YOUR TASK: Retype word for word the first line of the listing and each line after it up to the line with "This screenshot has height=478, width=868.", with the pictures taken out.
START LISTED ENTRIES
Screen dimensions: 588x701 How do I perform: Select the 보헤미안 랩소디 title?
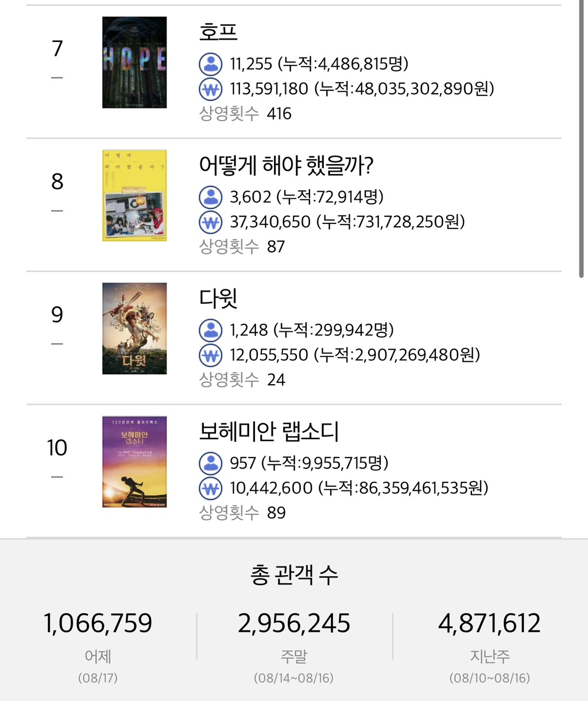(269, 432)
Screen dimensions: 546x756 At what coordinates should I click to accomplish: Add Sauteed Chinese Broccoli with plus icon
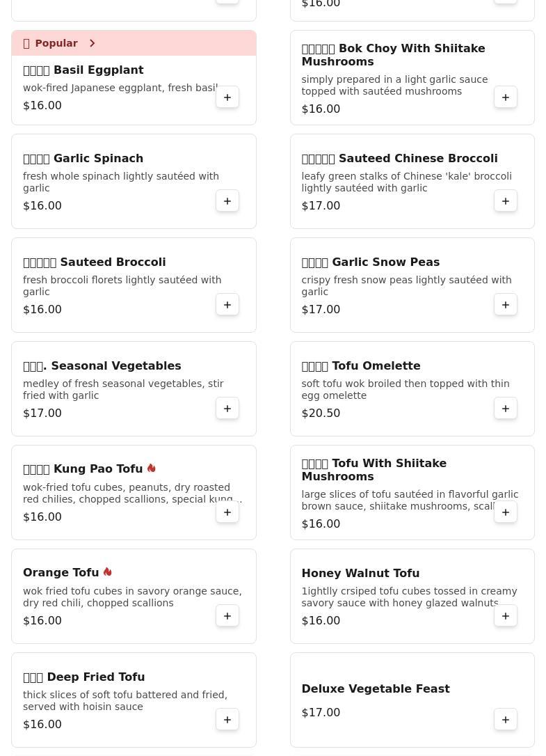(506, 201)
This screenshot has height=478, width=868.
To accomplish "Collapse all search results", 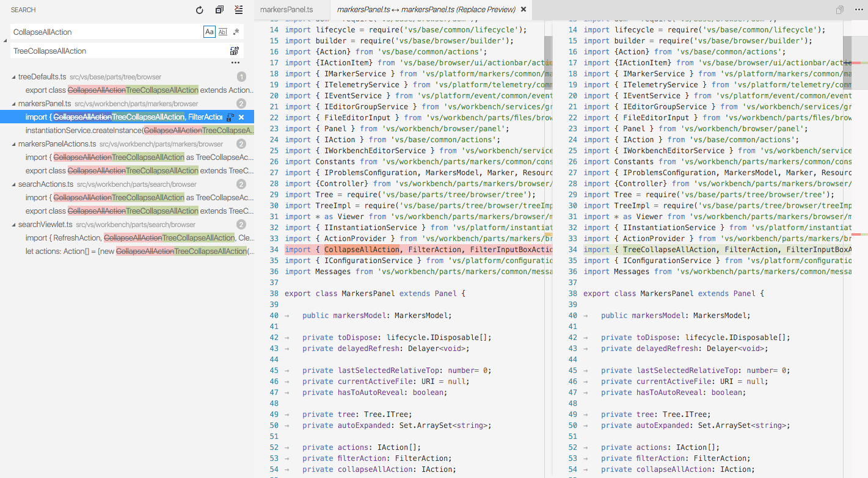I will click(219, 10).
END LISTED ENTRIES
RESPONSE FOR THIS EXERCISE:
Screen dimensions: 588x701 How do I perform: Select the 보헤미안 랩소디 title?
(269, 432)
Screen dimensions: 546x756 At what coordinates should I click to accomplish: Add Sauteed Chinese Broccoli with plus icon
(506, 201)
This screenshot has height=478, width=868.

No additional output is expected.